One film that I was surprised you didn't mention was the Darwin film, CREATION (http://www.youtube.com/watch?v=BREvUKpZTeU). It is pretty interesting, but only because of the subject matter, really. There seems to be some sort of trailer formula that producers are using, and this is a good example of it. It reminded me of the AMELIA trailer, and AMELIA reminded me of the AUSTRALIA trailer, and, well, on it goes.
-- The O'Neill interview is great. I've had Netherland on my shelf on loan from a colleague for many months now (too many, actually) and really hope to get to it soon. I'm toggling back and forth right now on first-time readings of White Noise (dated dreck) and Infinite Jest, for the Infinite Summer project.
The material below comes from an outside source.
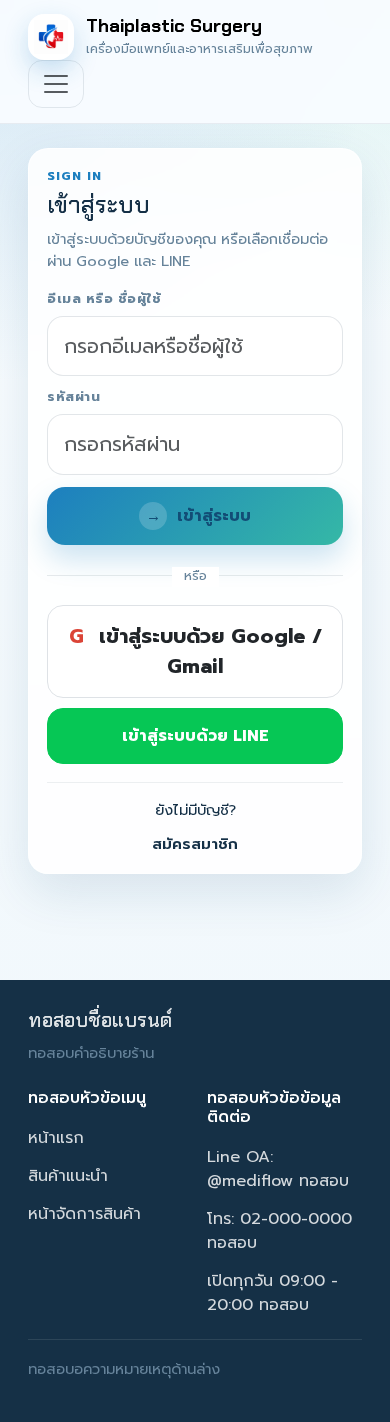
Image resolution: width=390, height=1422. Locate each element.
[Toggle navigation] (56, 84)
-- I too think the 100 film list was bland and rather predictable, and that's coming from a guy who can be bland and rather predictable. The problem might be in a hesitation to vote for newer films out of fear of criticism, or out of fear that you're leaving off a beloved classic, but it inevitably gives the impression that they stopped making great movies in 1994. (Incidentally, I could come up with scores of films from the 1990s more worthy of inclusion than Pulp Fiction.) I like Culture Snob's personal list because it serves as a nice corrective to lists dominated by older films; but, ironically, there's an argument to be made that that list also gives the impression they didn't start making great movies until 1942 with Casablanca then resumed in 1958 with Vertigo.
-- I've got hopes for An Education, given Kris Tapley's assertion that it's the best film of the year so far. I like Nick Hornby, too, so I'll be interested in it for that reason. (Slightly on subject, I noticed a dog race in the trailer; my wife and I saw Away We Go last night, co-written by Dave Eggers, and it has a dog race as well. Is there some new fascination with dog racing by authors who are largely popular among the Gen X crowd?)
NOTE: Typo in the previous comment; feel free to delete it completely.
Netherland is one of those books I return to when I get tired of reading other writers' crap.
To that I can only cite Woody Allen from Love and Death:
"That's jejune? You have the temerity to say that I'm talking to you out of jejunosity? I am one of the most june people in all of the Russias!"
By the by, David Foster Wallace would correspond with DeLillo when he needed assistance with his writing.